La sicurezza con cui riuscii a gestire lo spiacevole episodio in quella sala computer, tuttora mi lascia perplessa; tuttavia, quella strana sensazione che provai mentre vidi passarmi davanti la mia vita, è ancora presente dentro di me.
«Lizzie? Che stai dicendo?» mi chiese Ben, appoggiando le sue mani sulle mie spalle «Te ne rendi almeno conto?»
«Ora ti sei calmato?»
«Lizzie, senti…»
«No. Ora siete voi che mi dovete ascoltare.» aspettai che Ben si allontanasse da me, per poi avere l’attenzione di tutti «È il momento di porre fine a questa storia. Proprio come ha detto Ben, le belle parole non mi aiuteranno di certo, ma non mi aiuterà nemmeno raccontare tutto alla polizia.»
«Perché?» domandò Ben, visibilmente arrabbiato.
«Perché non mi ascolterebbero. Vedendomi, non mi crederebbero. È stupido, ma purtroppo è vero.»
Una pausa di silenzio ci divise, lasciando anche il tempo ai tre di interrogarsi sul da farsi.
«Anche se non ci sono prove, di sicuro è stata lei. Uno dei due poliziotti che mi interrogò un anno fa, disse questo alle mie spalle.»
«Bastardi…» commentarono David e Matt.
«D’accordo, su questo posso darti anche ragione. Giuro che lo pensavo anche io, ma ora come ora, è l’unica soluzione. Non posso credere che tu non abbia…»
«Paura?» continuai  «Sì, Ben. È ovvio che ho paura.»
«Allora perché? Dimmi per quale assurdo motivo non vuoi farti aiutare da qualcuno che lo possa fare effettivamente?!»
Per rispondere alle domande supplichevoli di Ben, mi avvicinai alla mia videocamera ancora attaccata al proiettore e la riavvolsi fino al momento in cui io e Jeff ci guardammo. Eccolo: il mio cuore iniziò a pompare sangue più del dovuto alla vista dei suoi occhi penetranti, ma che nascondevano una nota di inquietante dolcezza «Io l’ho difeso. Lo avete visto, no? Ma non l’ho fatto perché non volevo che nonna Jo sapesse di Jeff, l’ho fatto perché io lo volevo. E ora so perché.»

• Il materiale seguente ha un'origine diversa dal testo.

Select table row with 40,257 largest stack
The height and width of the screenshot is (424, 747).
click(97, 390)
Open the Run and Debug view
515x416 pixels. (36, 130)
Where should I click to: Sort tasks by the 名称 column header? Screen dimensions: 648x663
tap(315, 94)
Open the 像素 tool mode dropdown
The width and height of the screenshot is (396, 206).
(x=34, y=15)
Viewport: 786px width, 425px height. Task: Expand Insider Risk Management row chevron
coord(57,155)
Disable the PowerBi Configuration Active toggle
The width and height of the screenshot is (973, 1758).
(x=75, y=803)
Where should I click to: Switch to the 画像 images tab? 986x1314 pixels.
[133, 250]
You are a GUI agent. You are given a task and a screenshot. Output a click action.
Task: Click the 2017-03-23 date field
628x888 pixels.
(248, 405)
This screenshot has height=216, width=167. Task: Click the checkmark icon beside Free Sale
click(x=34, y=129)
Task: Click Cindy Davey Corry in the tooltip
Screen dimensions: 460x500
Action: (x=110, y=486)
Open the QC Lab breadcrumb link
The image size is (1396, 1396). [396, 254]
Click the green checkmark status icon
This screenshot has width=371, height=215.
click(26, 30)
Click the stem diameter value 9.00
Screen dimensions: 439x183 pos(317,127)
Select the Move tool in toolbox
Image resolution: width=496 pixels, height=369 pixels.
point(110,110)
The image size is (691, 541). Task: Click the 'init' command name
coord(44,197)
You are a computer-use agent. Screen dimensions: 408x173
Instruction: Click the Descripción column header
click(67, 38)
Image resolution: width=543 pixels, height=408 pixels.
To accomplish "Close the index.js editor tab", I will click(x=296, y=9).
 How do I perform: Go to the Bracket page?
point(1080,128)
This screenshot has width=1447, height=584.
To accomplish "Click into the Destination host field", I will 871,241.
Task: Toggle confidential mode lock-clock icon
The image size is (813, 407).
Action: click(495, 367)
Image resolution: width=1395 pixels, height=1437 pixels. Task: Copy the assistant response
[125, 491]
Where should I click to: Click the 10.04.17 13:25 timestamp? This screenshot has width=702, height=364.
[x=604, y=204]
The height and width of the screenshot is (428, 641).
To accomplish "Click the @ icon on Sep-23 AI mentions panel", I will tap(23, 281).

Giratami verso i ragazzi, questi ultimi aspettarono con impazienza la mia spiegazione, che poi li lasciò frastornati «Ho avuto paura. Anche adesso che lo guardo immortalato in questa registrazione, ho paura. Ed è stressante, lo sapete? La paura in sé è quella sensazione di forte preoccupazione, di insicurezza e di angoscia e io sono veramente stanca di provarla ogni due per tre. Un giorno sono felice e un giorno no, questo non è vivere.»
A differenza di Matt e David, che si guardarono l’un l’altro senza capire, Ben fu l’unico ad aver compreso e scosse la testa incredulo.
«No, Lizzie… non dirlo.»
«E invece sì, Ben. Io… lo devo incontrare. Devo porre fine a questa storia.»
 
Giorno 40
 
Devo dire di non aver proprio passato un bel weekend. Quelli che avrebbero dovuto essere due giorni indimenticabili ad una fiera dell’artigianato con nonna Jo, alla fine risultarono un vero incubo.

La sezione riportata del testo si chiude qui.